Latent Introspection (and other open-source introspection papers)
Open-source models can detect concept injections with 0.1% logit shifts when prompted about introspection.
A research team from ACS Research, CTS, and Charles University has published a groundbreaking paper titled 'Latent Introspection,' demonstrating that open-weight AI models possess latent capabilities to detect when concepts have been injected into their neural activations. Building on Lindsey's earlier work with Claude models, the researchers successfully replicated introspection experiments on publicly available models, showing this ability exists as a prompt-dependent feature. When simply asked about injections, models typically respond 'no,' but careful measurement reveals small logit shifts (around 0.1%) toward correct detection. The study used steering vectors for nine concepts including cats, programming, and creativity, applying them to middle layers (21-42) of transformer models.
The research employed sophisticated methodology to rule out alternative explanations, using KV caching to ensure models couldn't infer injections from their own outputs. Instead of sampling responses, the team measured precise probability distribution shifts, revealing that models could identify injected concepts from lists and that detection accuracy peaked in late layers before sharply declining. The paper also shows this capability scales across different model sizes, with successful replication on 70B-parameter models. Most intriguingly, the introspection capability emerges not just from factual prompts but from poetic or vague framings about 'resonance and echoes,' suggesting the underlying mechanism responds to conceptual priming rather than literal truth.
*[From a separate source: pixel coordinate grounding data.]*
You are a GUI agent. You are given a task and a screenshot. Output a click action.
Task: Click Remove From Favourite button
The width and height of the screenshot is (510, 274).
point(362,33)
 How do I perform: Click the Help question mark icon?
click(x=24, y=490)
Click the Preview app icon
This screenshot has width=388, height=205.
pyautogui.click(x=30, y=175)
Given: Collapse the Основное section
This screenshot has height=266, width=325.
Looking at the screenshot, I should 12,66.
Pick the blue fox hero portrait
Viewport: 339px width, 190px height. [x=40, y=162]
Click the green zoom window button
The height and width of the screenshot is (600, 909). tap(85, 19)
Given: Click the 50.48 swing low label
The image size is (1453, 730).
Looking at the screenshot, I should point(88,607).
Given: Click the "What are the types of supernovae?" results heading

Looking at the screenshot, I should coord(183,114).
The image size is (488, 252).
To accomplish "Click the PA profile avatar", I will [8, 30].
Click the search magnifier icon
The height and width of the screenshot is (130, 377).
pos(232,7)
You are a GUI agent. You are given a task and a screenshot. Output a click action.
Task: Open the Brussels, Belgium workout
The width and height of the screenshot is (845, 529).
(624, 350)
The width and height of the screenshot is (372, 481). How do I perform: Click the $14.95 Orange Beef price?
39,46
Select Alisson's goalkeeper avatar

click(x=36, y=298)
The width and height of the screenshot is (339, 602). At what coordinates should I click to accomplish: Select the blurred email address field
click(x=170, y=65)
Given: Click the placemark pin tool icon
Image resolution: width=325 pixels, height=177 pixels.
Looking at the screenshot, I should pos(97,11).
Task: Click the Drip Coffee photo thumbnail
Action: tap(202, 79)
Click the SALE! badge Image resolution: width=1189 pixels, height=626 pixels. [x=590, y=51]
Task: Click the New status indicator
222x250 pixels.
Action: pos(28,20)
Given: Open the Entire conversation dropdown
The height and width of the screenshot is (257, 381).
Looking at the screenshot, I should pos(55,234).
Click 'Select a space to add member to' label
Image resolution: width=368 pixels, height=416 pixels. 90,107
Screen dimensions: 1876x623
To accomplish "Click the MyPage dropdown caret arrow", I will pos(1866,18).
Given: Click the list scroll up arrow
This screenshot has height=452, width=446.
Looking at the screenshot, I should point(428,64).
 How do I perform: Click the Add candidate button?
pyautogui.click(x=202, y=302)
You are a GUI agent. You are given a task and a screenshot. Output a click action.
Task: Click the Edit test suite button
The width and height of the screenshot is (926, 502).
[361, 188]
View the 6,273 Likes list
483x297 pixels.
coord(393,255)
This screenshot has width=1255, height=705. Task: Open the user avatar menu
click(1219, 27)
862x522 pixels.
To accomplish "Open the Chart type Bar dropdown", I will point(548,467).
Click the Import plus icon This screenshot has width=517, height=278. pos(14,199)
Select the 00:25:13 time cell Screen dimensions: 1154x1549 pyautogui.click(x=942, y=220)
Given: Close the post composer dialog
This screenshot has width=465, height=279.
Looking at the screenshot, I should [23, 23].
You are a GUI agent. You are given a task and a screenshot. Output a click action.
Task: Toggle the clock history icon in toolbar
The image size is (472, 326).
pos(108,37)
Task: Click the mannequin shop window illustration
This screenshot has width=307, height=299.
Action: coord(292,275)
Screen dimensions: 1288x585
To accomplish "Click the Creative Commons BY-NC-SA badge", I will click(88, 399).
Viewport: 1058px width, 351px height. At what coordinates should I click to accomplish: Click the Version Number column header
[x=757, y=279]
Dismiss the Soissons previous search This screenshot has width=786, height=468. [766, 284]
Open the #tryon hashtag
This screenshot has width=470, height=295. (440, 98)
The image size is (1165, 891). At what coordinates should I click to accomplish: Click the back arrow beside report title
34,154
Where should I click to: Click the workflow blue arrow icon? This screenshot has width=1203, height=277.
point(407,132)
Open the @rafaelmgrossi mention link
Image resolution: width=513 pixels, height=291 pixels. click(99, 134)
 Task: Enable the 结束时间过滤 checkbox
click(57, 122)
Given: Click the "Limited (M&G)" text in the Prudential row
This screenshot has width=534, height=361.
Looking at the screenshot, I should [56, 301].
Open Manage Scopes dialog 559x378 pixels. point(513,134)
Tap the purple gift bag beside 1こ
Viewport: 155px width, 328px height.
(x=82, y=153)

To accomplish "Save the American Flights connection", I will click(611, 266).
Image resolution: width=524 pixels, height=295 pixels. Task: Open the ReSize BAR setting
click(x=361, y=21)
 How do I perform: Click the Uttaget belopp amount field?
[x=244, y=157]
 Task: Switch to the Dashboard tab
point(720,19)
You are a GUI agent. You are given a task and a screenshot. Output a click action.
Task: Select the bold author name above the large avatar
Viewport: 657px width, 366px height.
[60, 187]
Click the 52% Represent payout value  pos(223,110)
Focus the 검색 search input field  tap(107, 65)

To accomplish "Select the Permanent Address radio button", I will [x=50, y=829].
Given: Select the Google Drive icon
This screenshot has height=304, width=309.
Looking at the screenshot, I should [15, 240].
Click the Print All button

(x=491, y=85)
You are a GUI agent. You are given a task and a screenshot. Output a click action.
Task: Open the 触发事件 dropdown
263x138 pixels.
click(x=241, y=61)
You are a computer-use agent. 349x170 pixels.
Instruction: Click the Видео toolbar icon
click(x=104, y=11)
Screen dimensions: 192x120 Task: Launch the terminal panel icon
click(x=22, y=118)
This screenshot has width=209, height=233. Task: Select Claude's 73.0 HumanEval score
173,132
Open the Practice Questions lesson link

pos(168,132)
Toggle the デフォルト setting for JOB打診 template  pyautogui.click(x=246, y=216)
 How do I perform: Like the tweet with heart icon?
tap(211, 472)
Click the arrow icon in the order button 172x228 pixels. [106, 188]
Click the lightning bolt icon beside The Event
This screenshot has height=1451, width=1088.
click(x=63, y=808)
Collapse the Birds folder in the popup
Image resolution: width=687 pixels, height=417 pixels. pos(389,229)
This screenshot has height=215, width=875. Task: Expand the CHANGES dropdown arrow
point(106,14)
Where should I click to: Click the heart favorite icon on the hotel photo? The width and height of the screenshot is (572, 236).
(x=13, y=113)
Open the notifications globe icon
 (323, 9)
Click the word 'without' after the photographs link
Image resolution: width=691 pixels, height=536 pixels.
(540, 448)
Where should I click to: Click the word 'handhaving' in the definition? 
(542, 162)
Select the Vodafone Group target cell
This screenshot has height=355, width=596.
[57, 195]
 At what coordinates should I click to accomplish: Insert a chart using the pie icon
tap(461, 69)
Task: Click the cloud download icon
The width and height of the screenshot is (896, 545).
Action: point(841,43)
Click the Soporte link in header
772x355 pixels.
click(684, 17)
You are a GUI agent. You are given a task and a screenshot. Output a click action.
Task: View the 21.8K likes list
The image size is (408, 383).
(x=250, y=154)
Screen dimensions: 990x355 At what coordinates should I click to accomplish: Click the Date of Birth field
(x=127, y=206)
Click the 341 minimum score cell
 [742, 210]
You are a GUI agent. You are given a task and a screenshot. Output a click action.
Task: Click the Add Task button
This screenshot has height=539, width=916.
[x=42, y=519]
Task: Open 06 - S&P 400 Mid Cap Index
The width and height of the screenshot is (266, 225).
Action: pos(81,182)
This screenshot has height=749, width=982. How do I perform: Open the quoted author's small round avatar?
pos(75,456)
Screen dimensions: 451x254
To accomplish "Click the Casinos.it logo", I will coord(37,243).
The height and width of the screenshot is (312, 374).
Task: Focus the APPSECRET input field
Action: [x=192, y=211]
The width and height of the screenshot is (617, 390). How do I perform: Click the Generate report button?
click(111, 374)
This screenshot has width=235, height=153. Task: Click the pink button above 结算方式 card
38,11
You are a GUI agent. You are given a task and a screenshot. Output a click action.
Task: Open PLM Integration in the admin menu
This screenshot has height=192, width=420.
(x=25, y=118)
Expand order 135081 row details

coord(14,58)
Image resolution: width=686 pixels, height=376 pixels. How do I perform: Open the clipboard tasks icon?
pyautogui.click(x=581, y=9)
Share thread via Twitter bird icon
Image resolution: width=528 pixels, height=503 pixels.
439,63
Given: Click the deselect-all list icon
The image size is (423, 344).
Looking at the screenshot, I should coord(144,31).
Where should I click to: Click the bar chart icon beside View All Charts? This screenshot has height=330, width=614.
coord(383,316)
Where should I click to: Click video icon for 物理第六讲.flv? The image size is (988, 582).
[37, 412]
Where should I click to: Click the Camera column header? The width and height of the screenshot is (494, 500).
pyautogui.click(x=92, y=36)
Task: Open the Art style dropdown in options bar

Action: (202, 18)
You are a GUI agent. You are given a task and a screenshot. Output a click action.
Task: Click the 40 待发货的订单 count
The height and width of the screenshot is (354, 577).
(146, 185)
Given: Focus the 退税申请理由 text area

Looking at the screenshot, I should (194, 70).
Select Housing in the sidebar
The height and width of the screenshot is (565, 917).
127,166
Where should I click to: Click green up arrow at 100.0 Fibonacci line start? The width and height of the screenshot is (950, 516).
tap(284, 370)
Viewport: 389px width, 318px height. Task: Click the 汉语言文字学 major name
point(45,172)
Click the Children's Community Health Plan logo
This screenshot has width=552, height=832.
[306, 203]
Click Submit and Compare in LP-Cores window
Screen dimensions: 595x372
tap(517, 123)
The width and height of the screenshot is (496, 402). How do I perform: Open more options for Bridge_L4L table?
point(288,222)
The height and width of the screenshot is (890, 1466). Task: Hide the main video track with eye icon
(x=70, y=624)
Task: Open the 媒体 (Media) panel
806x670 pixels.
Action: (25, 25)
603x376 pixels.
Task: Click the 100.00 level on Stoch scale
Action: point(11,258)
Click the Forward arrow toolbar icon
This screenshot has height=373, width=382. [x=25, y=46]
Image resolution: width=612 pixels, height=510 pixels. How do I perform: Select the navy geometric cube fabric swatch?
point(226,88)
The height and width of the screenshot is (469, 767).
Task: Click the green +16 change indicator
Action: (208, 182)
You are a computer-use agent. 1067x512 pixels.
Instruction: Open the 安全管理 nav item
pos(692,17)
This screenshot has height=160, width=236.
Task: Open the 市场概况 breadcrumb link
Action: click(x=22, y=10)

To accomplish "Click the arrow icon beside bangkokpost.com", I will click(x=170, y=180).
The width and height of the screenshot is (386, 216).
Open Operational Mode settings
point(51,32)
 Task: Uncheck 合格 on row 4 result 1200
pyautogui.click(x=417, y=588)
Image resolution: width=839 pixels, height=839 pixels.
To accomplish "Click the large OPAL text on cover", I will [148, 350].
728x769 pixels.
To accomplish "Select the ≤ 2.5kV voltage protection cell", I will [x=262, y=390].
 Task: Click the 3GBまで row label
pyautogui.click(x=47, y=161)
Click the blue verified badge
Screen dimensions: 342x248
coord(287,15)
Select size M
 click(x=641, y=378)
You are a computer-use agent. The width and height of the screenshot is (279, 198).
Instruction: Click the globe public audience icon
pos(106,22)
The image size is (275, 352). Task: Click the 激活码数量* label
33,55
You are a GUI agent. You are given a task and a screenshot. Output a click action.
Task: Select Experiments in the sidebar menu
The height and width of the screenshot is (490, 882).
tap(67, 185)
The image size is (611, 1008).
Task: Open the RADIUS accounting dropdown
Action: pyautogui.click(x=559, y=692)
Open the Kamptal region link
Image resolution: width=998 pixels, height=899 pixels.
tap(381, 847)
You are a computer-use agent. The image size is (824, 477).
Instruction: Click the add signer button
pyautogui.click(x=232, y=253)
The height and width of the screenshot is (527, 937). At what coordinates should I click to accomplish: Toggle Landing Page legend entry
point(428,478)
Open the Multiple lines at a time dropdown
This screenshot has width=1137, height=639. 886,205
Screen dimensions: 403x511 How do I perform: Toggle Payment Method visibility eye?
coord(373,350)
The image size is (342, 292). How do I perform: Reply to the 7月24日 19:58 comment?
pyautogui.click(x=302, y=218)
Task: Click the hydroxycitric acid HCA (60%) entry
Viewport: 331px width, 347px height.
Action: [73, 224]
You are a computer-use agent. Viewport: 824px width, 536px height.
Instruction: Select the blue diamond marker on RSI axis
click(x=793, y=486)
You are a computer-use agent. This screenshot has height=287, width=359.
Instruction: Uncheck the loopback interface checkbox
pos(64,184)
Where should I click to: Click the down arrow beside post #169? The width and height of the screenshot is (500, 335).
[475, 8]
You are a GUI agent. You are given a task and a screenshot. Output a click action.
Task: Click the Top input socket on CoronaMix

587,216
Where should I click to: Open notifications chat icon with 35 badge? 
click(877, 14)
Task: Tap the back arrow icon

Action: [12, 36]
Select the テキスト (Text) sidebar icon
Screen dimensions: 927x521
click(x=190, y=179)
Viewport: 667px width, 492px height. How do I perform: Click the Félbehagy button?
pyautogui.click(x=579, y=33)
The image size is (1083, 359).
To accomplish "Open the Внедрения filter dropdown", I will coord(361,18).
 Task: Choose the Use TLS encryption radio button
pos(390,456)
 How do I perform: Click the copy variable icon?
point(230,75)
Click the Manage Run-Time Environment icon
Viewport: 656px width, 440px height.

- Open-weight models show 0.1% logit shifts toward detecting concept injections when prompted about introspection
- Detection accuracy peaks in late transformer layers (21-42) before sharply declining in final layers
- Capability scales across model sizes with successful replication on 70B-parameter architectures
Why It Matters
Reveals latent self-awareness mechanisms in current AI, enabling better interpretability tools and safer alignment approaches.